TAKEOVER

China Vanke

Shenzhen’s shield around Vanke should ward off hostile takeovers

The developer at the centre of China’s most controversial takeover tussle is now a state-owned business under Shenzhen’s local government

PUBLISHED : Wednesday, 29 March, 2017, 3:55pm
UPDATED : Wednesday, 29 March, 2017, 11:00pm

Property giant China Vanke, the target of the most contentious takeover attempt in the country’s corporate history, has been declared a state-owned business directly controlled by the government of Shenzhen, elevating it to a status that could deter future raids.

Vanke was invited to a meeting with Shenzhen’s State-owned Assets Supervision and Administration Commission (SASAC) as a company under its supervision, according to a March 23 notice on its website.

The invitation sends a clear signal to the market that Vanke is now under the control of the local government.

As a state-owned enterprise, any future takeover attempt would be extra troublesome, or almost impossible, as the necessary approvals would have to go through SASAC.

“While the shareholder dispute hasn’t yet been resolved and the biggest shareholder remains a private company, this looks very much like a Chinese-style arrangement,” said Dong Dengxin, a finance professor at Wuhan University of Science and Technology.

The decision makes sense because it helps maintain the management stability of a national brand, he added, although it is “contrary to” the principle of developing a market-oriented economy.

Responding to enquiries from the South China Morning Post, Vanke said it has always been a mixed ownership enterprise – a combination of state and private ownership – and it doesn’t believe that will change in the future.

Vanke was the second Chinese company to become publicly traded in 1991, during the early years of China’s experimentation with modern free-market reforms. It is now the mainland’s second largest developer.

EXPLAINER: The Five Things to Know About the Battle of Vanke

The Shenzhen-based builder had been fending off Baoneng since late 2015, when Yao Zhenhua’s property and insurance conglomerate declared a 20 per cent stake accumulated through the open market and a plan to kick out the larger developer’s management team.

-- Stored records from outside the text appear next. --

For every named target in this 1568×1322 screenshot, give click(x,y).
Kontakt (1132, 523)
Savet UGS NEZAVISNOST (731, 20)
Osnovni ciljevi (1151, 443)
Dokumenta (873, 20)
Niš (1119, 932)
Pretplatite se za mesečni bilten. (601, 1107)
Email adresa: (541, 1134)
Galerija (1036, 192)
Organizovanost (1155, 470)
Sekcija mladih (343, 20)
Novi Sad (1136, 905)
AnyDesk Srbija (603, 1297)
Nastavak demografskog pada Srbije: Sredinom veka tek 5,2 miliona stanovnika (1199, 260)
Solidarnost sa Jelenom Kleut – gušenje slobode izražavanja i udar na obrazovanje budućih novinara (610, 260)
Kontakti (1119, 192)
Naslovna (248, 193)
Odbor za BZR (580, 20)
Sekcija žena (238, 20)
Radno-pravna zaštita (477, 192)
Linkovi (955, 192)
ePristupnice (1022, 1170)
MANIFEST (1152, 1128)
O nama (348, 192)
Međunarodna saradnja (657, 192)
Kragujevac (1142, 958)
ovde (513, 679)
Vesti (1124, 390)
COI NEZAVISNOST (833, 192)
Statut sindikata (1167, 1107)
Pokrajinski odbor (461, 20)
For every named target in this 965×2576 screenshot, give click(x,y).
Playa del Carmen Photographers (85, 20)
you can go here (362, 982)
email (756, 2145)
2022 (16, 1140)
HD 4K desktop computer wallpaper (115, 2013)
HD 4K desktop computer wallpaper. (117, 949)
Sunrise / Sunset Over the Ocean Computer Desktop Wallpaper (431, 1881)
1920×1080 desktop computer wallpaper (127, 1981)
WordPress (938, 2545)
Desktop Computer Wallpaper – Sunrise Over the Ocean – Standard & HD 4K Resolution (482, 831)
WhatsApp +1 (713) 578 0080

The 16-month takeover battle that ensued created ripples across corporate China, not least in the way that it drew regulators’ attention to the high-stakes games waged by wayward financiers and corporate raiders. Baoneng, which built its acquisitions war chest through the high-yielding financial products sold by its Foresea insurance unit, got its comeuppance when it was handed a reprimand and Yao was banned from selling insurance for a decade.

In defending its turf, Vanke’s management has been pooling the resources of other shareholders.

Shenzhen Metro, the state-owned operator of the city’s subway, became Vanke’s largest shareholder by voting rights this month, after a proxy agreement with the No. 3 shareholder China Evergrande, in a move to ward off Baoneng.

Still, Baoneng controls 25.4 per cent of Vanke, larger than Shenzhen Metro’s share, and shows no intention of letting Vanke go.

Vanke this week said it would refrain from appointing a fresh board of directors when the tenure of current members ends on March 27, dealing a fresh blow to Baoneng’s efforts to get its people elected.

“We do not have a time frame” for the board’s election, Vanke president Yu Liang said at a Hong Kong press conference after presenting the developer’s 2016 financial results. The company is working on a proposal to re-elect the board, and the process will start once that plan is finalised, he said.

The delay in the board re-election, again, exposes the corporate governance problems in the company, Dong said.

Vanke’s friendly alliance — Shenzhen Metro, Anbang and Vanke Management – already has more than 40 per cent of the voting rights in the company, JP Morgan analysts led by Ryan Li wrote in a note this month.

Shenzhen Metro is likely to send three representative to the board, while Baoneng will probably be stuck with a passive role.

With Yao’s legal disputes and resignation as chairman of Foresea Life, he will not be eligible to run for Vanke’s board. Even if Baoneng ends up sending a representative to the election, “it is highly unlikely they will be successful,” the JP Morgan analysts said.